Her character, Jessica, thrives on male validation and behaves in ways that make women uncomfortable having her around their men. We all have that one friend. Hell, maybe we’ve even been that one friend. In the present day, she appears to have maintained her lustre, seemingly possessing everything the world tells a woman she should want. However, her life isn’t as enviable as Fern thinks it is. By the end of the book, when an inevitable confrontation erupts, it becomes clear that Fern’s jealousy is not only unwarranted but also predicated on a harmful stereotype about women like Jessica.

‘I reach out and squeeze her hand, and remember everything we’ve lived through together. The normal things we endured as we grew from girls to women…Of the childhood films we grew up on, and loved, and knew all the words to, where, at the end, a girl would always get chosen for looking the prettiest compared to all the others.
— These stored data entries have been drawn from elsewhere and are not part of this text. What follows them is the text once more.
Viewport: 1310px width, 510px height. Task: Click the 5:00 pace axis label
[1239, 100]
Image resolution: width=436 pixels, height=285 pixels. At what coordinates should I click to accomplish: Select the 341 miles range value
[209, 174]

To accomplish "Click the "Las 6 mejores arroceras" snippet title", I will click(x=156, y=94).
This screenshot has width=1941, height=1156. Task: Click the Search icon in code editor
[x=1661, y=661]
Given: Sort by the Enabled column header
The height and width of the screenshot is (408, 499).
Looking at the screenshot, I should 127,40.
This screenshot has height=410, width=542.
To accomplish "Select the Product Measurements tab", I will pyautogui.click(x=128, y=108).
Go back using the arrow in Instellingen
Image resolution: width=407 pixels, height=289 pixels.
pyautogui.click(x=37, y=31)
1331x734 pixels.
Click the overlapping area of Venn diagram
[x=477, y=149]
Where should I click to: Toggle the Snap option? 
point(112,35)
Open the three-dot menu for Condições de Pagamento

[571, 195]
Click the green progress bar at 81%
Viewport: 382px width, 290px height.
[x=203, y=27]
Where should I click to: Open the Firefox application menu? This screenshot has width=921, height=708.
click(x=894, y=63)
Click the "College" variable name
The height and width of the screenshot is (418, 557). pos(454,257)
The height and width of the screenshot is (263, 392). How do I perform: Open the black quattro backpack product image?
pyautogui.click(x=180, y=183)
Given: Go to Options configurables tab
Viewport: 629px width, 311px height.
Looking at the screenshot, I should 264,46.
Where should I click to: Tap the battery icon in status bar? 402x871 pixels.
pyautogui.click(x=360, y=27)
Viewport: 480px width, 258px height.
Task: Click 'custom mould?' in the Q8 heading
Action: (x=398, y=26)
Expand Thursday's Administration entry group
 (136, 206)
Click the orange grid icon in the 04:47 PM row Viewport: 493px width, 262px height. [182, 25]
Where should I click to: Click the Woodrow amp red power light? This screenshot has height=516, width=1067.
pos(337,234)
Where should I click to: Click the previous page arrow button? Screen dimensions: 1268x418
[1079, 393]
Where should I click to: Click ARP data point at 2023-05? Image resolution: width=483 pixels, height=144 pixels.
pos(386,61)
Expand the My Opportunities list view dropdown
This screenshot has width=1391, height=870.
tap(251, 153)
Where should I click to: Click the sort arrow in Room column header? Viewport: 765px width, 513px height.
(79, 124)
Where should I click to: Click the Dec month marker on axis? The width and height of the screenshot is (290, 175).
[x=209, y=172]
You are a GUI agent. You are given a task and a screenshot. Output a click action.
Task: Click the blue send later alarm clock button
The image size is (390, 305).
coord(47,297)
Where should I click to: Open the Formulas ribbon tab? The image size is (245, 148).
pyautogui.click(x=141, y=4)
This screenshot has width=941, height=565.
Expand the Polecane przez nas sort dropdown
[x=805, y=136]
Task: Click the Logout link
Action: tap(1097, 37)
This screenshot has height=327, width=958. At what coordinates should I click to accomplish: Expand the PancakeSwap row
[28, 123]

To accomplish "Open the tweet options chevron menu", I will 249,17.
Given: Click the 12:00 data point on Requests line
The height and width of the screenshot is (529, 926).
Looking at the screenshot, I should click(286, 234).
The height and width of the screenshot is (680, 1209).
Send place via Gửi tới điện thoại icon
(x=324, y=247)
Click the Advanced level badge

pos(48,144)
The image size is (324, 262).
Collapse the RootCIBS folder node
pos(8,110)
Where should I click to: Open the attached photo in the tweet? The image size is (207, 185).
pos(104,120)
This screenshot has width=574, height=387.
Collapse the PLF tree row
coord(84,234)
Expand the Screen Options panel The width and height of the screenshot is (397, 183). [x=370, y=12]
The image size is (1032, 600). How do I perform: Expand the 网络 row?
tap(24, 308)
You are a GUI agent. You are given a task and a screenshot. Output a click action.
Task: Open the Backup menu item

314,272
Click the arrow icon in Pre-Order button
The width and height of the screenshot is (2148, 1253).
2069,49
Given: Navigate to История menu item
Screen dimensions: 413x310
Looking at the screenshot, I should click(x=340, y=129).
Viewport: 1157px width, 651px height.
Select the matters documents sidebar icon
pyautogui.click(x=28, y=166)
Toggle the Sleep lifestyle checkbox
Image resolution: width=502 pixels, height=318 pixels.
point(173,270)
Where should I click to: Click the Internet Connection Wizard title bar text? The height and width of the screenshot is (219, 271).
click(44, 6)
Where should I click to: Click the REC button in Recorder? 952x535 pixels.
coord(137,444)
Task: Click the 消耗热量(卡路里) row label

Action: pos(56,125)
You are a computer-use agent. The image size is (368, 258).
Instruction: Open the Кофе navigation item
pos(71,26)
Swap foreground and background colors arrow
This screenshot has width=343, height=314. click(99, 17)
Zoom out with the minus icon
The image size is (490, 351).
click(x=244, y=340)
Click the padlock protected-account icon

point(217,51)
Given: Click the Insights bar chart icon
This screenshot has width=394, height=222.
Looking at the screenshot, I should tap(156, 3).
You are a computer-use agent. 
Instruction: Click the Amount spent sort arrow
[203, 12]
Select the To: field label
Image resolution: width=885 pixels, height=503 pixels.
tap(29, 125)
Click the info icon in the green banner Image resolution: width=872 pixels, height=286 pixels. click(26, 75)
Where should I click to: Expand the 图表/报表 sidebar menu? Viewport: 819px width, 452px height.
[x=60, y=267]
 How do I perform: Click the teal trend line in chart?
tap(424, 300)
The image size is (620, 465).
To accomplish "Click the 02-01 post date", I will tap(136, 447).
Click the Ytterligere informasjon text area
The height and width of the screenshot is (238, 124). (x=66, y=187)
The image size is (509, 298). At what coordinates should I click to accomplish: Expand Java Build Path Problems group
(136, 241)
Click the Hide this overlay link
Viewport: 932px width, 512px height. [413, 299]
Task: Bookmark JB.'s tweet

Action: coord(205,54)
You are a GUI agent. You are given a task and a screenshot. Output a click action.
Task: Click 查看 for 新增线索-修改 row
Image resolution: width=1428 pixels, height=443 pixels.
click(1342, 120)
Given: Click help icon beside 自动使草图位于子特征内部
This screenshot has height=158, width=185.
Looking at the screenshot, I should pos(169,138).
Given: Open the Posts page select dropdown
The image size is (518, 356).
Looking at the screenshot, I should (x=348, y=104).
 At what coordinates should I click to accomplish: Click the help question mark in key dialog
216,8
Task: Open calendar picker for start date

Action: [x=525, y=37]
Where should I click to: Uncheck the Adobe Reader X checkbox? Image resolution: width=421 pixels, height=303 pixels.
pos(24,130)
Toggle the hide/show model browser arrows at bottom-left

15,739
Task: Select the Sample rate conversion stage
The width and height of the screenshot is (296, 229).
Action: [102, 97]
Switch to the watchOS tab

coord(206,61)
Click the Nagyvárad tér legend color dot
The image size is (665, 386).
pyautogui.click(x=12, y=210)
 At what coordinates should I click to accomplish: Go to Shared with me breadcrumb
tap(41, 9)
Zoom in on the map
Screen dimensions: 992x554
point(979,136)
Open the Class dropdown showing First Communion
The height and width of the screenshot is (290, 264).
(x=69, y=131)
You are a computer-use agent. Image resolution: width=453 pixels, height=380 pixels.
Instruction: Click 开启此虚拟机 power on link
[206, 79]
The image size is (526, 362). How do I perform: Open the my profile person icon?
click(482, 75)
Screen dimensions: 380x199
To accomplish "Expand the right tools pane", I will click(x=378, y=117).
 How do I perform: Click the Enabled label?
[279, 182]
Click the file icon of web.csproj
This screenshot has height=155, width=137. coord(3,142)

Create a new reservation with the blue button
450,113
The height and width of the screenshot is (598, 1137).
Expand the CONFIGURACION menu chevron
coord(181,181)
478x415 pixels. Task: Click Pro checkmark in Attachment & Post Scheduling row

Reading magazines that told you to mirror men’s body language, and hum on their dick when you went down on them, that turned into books about how to get them to commit by not being yourself…Of pole-dancing lessons as a great way to get fit, and actually, if you want to be really cool, come to the actual strip club too…Boys not wanting to be with you unless you fuck them quickly. Boys not wanting to be with you because you fucked them too quickly.’
Reviewers called it ‘blistering’ and ‘confronting’, and I agree. Bourne touches on the prevalent culture at the turn of the millennium, when a generation of millennial girls came of age, the things that were normalised then that, in hindsight, were hostile and damaging to young girls. It asks us to look back at our own formative years and recognise the things we accepted as ‘just the way it is.’ The persistent messaging to self-abandon in pursuit of approval and validation from boys is the invisible thread that connects Fern and Jessica’s trauma.
The book shows that the friction between women is often just the collateral damage of a system that never intended for them to be allies in the first place. It forces the reader to examine their own biases and the ways they might still be carrying the ‘popular girl’ or the ‘insecure girl’ of their youth into their adult relationships. Bourne’s writing is sharp and cynical where it needs to be, but ultimately deeply empathetic. She manages to balance a fast-paced plot with a heavy theme, ensuring that while you are turning the pages to see what happens next, you are also pausing to reflect on your own history.
For women who have ever felt less than in the presence of a friend, or have looked back at their teenage years and wondered how we all survived that particular cultural gauntlet, this book is great. It is a powerful reminder that friendships are complex and deserve the same level of interrogation and care as our romances.